- Excerpt provided:
——————————
I am working out of Christian Kassel Quantum Groups.
Define $U_q=U_q(\mathfrak {sl}(2))$ as the algebra generated by elements $E,F,K,K^{-1}$ subject to the following relations. $$ K K^{-1} = K^{-1} K = 1 \,, \quad K E K^{-1} = q^2E \,, \quad K F K^{-1} = q^{-2} F \,, \quad [E, F] = \frac{K - K^{-1}}{q - q^{-1}} \,. $$ Now define the following maps $\Delta$, $\epsilon$, $S$: \begin{gather*} \Delta(E) = 1 \otimes E + E \otimes K \,, \quad \Delta(F) = K^{-1} \otimes F + F \otimes 1 \,, \quad \Delta(K^{\pm 1}) = K^{\mp 1} \otimes K^{\mp 1} \,, \\[0.5em] \epsilon(E) = \epsilon(F) = 0 \,, \quad \epsilon(K) = \epsilon(K^{-1}) = 1 \,, \\[0.5em] S(E) = -EK^{-1} \,, \quad S(F) = -KF \,, \quad S(K^{\pm 1}) = K^{\mp 1} \,. \end{gather*} I am trying to verify that this is a Hopf algebra structure on $U_q$. Everything works out fine until I try to verify that $S$ defines an antipode. By Kassel’s own definition earlier in the text an antipode on a bialgebra is an endomorphism such that the following holds: $$ S \star \iota = \iota \star S = \eta \circ \epsilon \,. $$
Initially I began by trying to verify that $S$ was an endomorphism. If so, the following should hold: $$ S(K) S(E) S(K^{-1}) = q^2 S(E) \,. $$ The problem is that when you sub in the given values I get that $$ K^{-1} E = q^2 E K^{-1} \,, $$ and as far as I can tell there is no way to rewrite this as one of the given relations.
As a side note for some reason Kassel says that he wants $S$ to be a morphism from $U_q$ to $U_q^{\mathrm{op}}$ but I didn’t understand quite what this was or how this fit in with his own defintion.
——————————
- Directions for this task: In the forum post about the quantum group U_q(sl(2)), which book does the writer say they are working from?

- Given information:
——————————
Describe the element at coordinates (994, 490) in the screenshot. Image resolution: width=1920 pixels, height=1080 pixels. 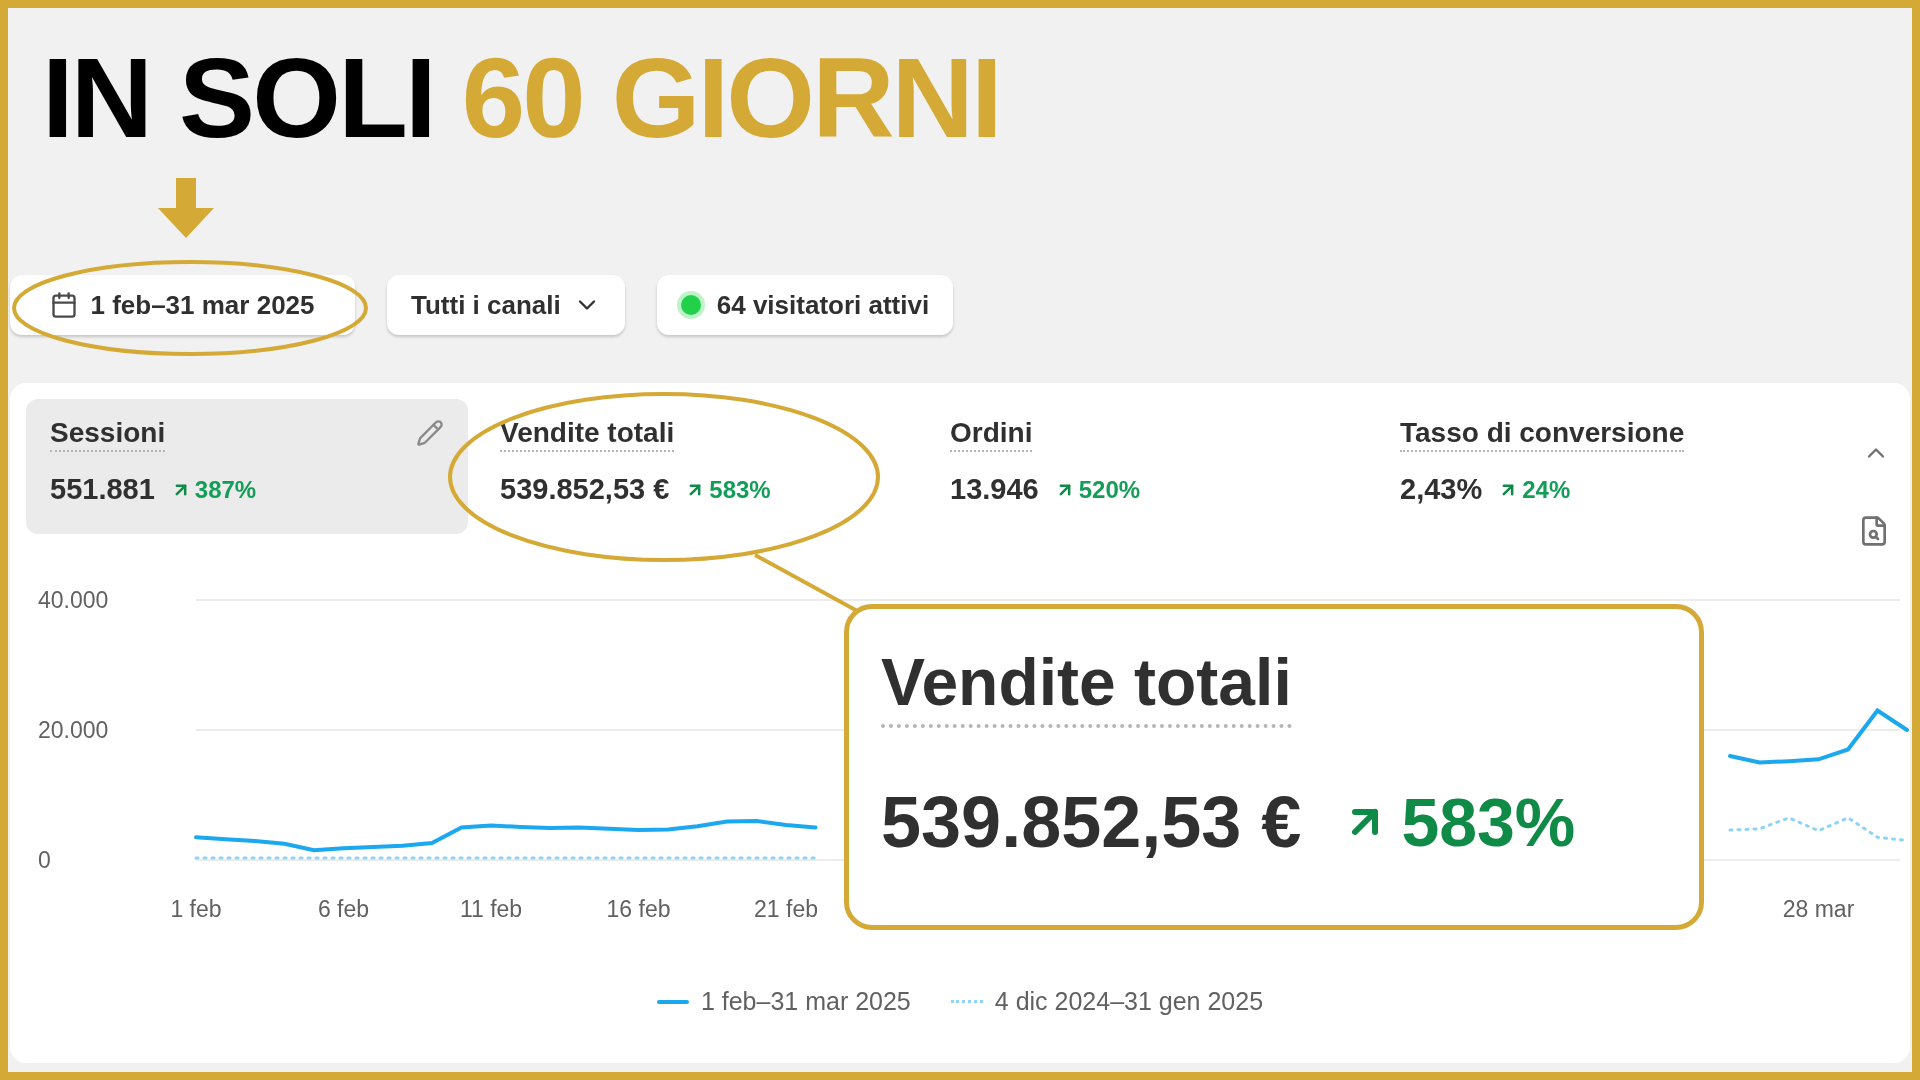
——————————
- Your response: Christian Kassel's *Quantum Groups*